KDPV: LLTR Part 0 - Pneumatic transport from Futurama

How to build a network topology at the data link layer if only unmanaged switches are used in the desired subnet? In the article I will try to answer this question.

I'll start with the cause of LLTR ( Link Layer Topology Reveal ).

I had one “bike” - a large file synchronizer “at full network speed”, capable of completely pouring a 120 GiB file over Fast Ethernet ( 100 Mbps ; 100BASE-TX; duplex) for 1 hour , 10, 30, or > 200 pcs . It was a very useful "bike", because The file synchronization speed was almost independent of the number of PCs to which the file should be uploaded. Everything is good, but it requires knowledge of the network topology for its work.

Read more in the article about him:

“ RingSync: sync at full network speed ”.
(see PPPS )

Well, why did you need to “chase” a 120 GiB file over the network for so many PCs?

This file was a VHD with the operating system, programs, etc.
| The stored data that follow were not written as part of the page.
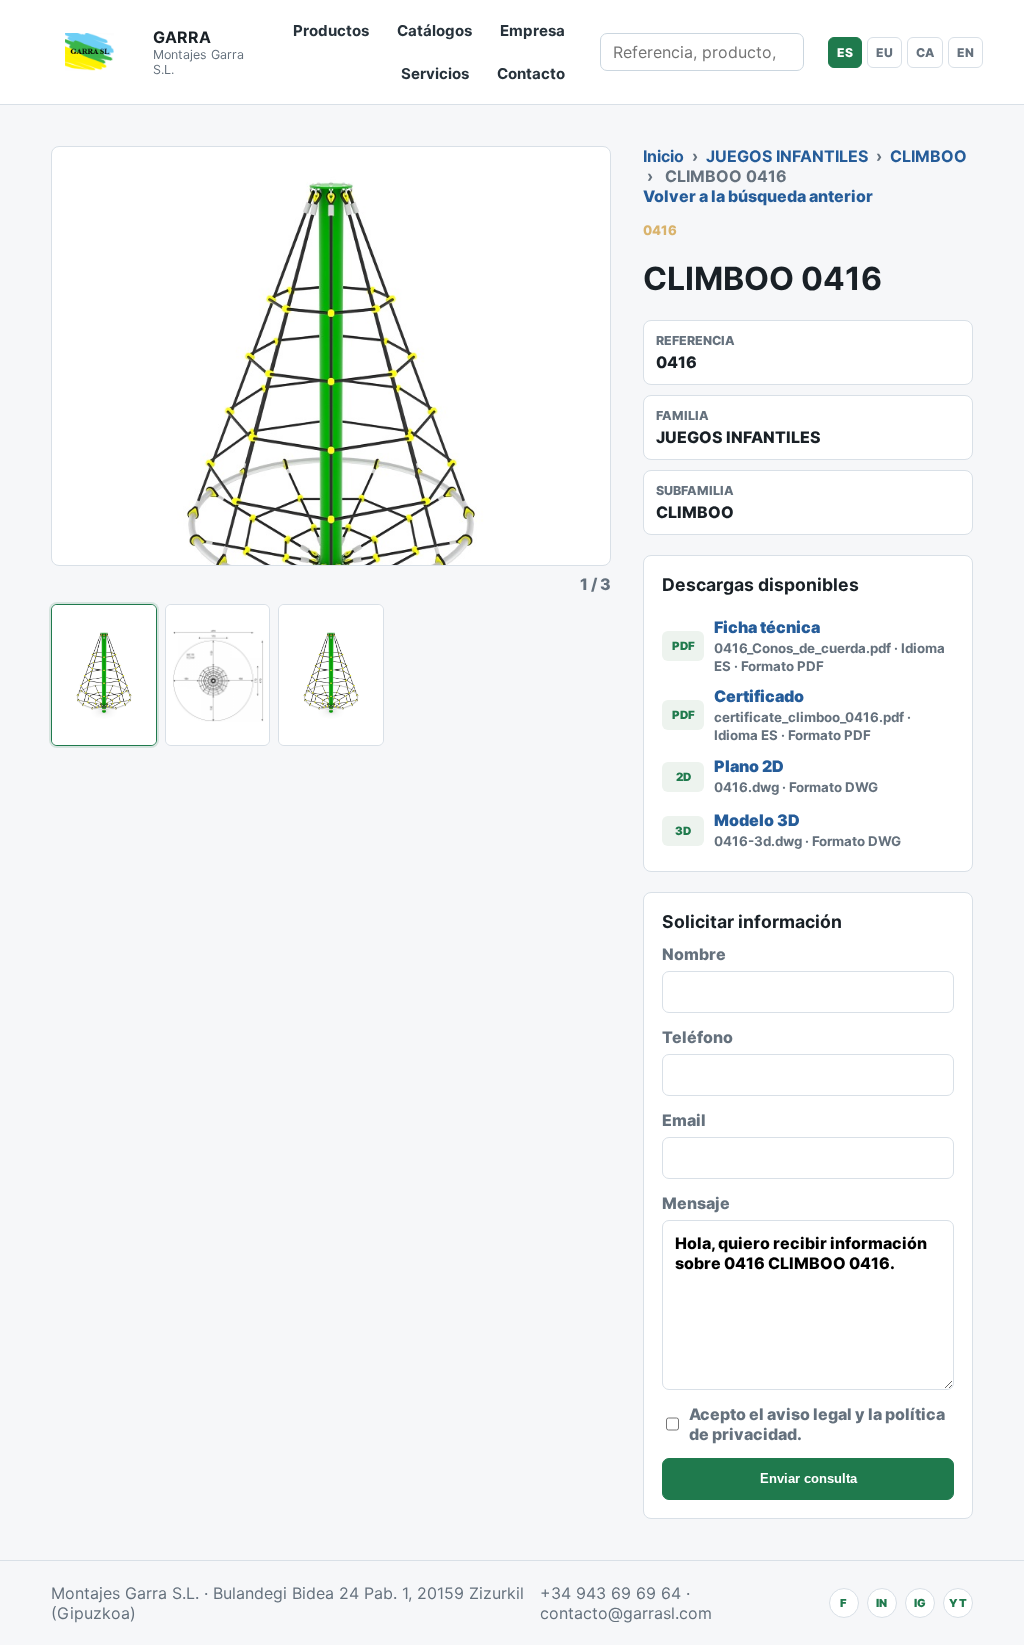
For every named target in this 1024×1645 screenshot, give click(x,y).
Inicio (663, 156)
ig (920, 1603)
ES (845, 52)
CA (925, 52)
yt (958, 1603)
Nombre (694, 954)
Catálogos (434, 30)
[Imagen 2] (218, 675)
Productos (331, 30)
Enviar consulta (808, 1478)
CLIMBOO (928, 156)
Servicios (435, 73)
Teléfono (697, 1037)
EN (965, 52)
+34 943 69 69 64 (610, 1593)
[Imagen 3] (331, 675)
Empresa (532, 30)
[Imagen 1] (104, 675)
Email (684, 1120)
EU (884, 52)
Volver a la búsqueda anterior (758, 196)
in (881, 1603)
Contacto (531, 73)
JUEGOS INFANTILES (787, 156)
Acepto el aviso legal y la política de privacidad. (817, 1424)
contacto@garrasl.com (626, 1613)
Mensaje (696, 1203)
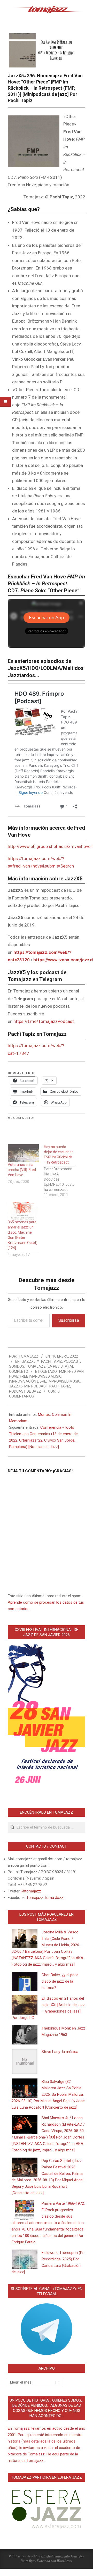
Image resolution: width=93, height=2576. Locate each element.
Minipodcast (36, 1386)
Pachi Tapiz (59, 1386)
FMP (62, 1371)
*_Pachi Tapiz (49, 1361)
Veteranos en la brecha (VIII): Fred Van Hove (22, 1170)
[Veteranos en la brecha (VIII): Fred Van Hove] (23, 1153)
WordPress (64, 2560)
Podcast (72, 1361)
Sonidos (16, 1366)
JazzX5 (29, 1361)
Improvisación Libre (27, 1381)
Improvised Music (64, 1381)
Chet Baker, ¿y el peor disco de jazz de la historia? (60, 1981)
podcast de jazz (25, 1391)
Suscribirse (68, 1320)
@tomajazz (31, 1891)
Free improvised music (40, 1376)
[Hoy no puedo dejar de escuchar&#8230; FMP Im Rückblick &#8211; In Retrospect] (62, 1170)
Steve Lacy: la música (60, 2051)
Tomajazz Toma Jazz (44, 1897)
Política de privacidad (24, 2556)
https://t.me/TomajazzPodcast (43, 1021)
The file was created on the master system, and then distributed to all other PCs. VHD was not only the way to deliver the system to the final PCs, but also made it possible to restore the original state of the system when the PC was restarted. Read more in the article: “ Freezing the system: the history of the transition from EWF to dVHD ”.
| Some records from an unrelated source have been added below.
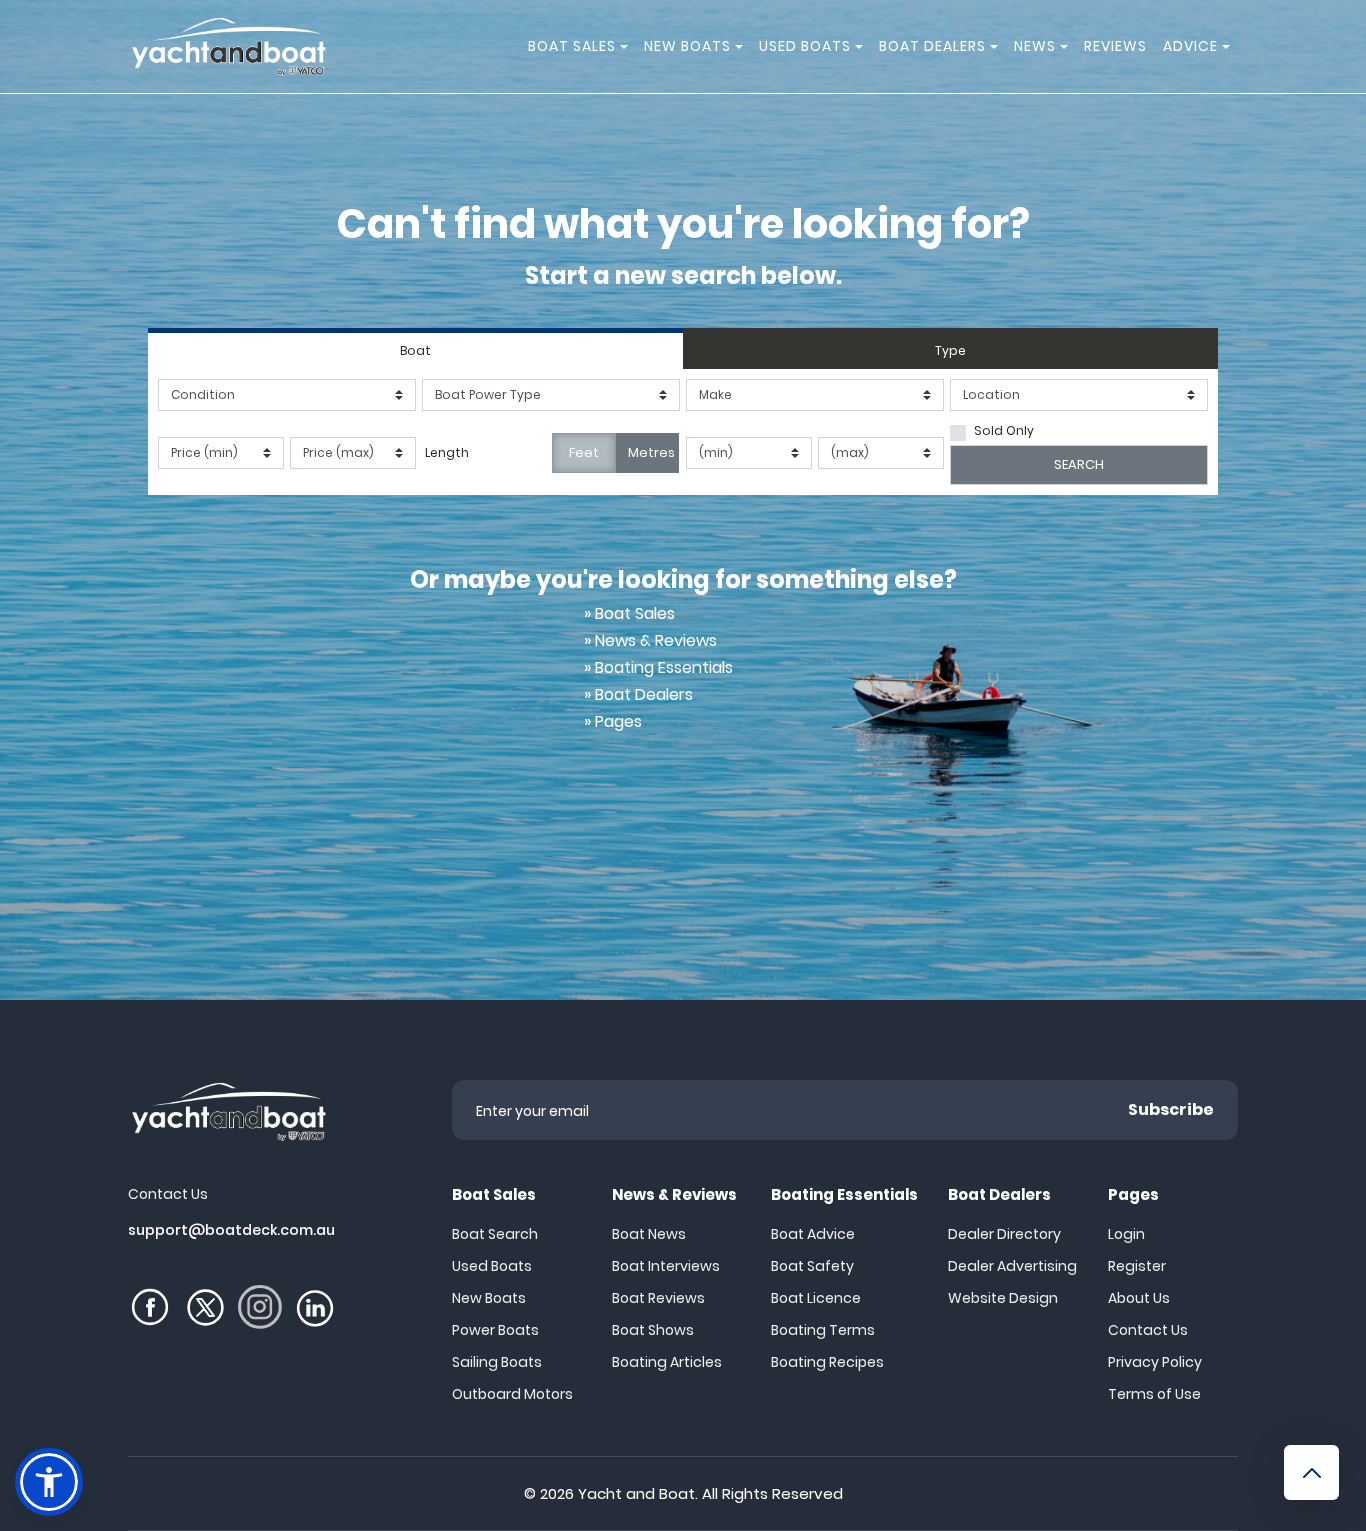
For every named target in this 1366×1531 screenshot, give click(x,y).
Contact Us (1148, 1330)
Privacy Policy (1155, 1362)
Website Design (1003, 1298)
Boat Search (495, 1234)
You can continue the chain further, but at this point I’ll break off.

Existing data link layer topology detection protocols ( LLDP , LLTD , CDP , ...) require appropriate support from all intermediate network nodes for their work. That is, they require at least managed switches that would support the appropriate protocol. On Habré, there was already an article on how to use these protocols to “ define the network topology at the 2/3 levels of the OSI model ”.

But what to do if intermediate nodes are simple unmanaged switches?

If you are interested in how this can be done, then welcome under cat. I promise the presence of many illustrations and examples.

{image size: 924 KiB; text: 69 KiB; emoticons: 9 pcs. }

Some usercss before reading

Note : initially this spoiler was placed before kata.

Surely everyone who wanted to customize the styles for themselves, have already done so. However, here is part of my UserCSS. Major changes:

see the end of an open spoiler (useful when a spoiler is big, and you don’t immediately notice the difference in the indent between the main text and the text in the spoiler), or rather returned the old frame and background of the spoiler;
the quote block returned its previous appearance (I showed several people who did not understand the Russian language and did not read Habr, new “yellow quotes”, and they said that these were inserts of contextual advertising ...);
the main font, its size, and line spacing, also went back (IMHO, with them the long text is easier to understand);
removed publication rating and number of views, but left the number of bookmarks.

In general, I returned (with minor modifications) the familiar look of the main elements of the article. With such a design has already been read a large number of good articles (pleasant memories emerge).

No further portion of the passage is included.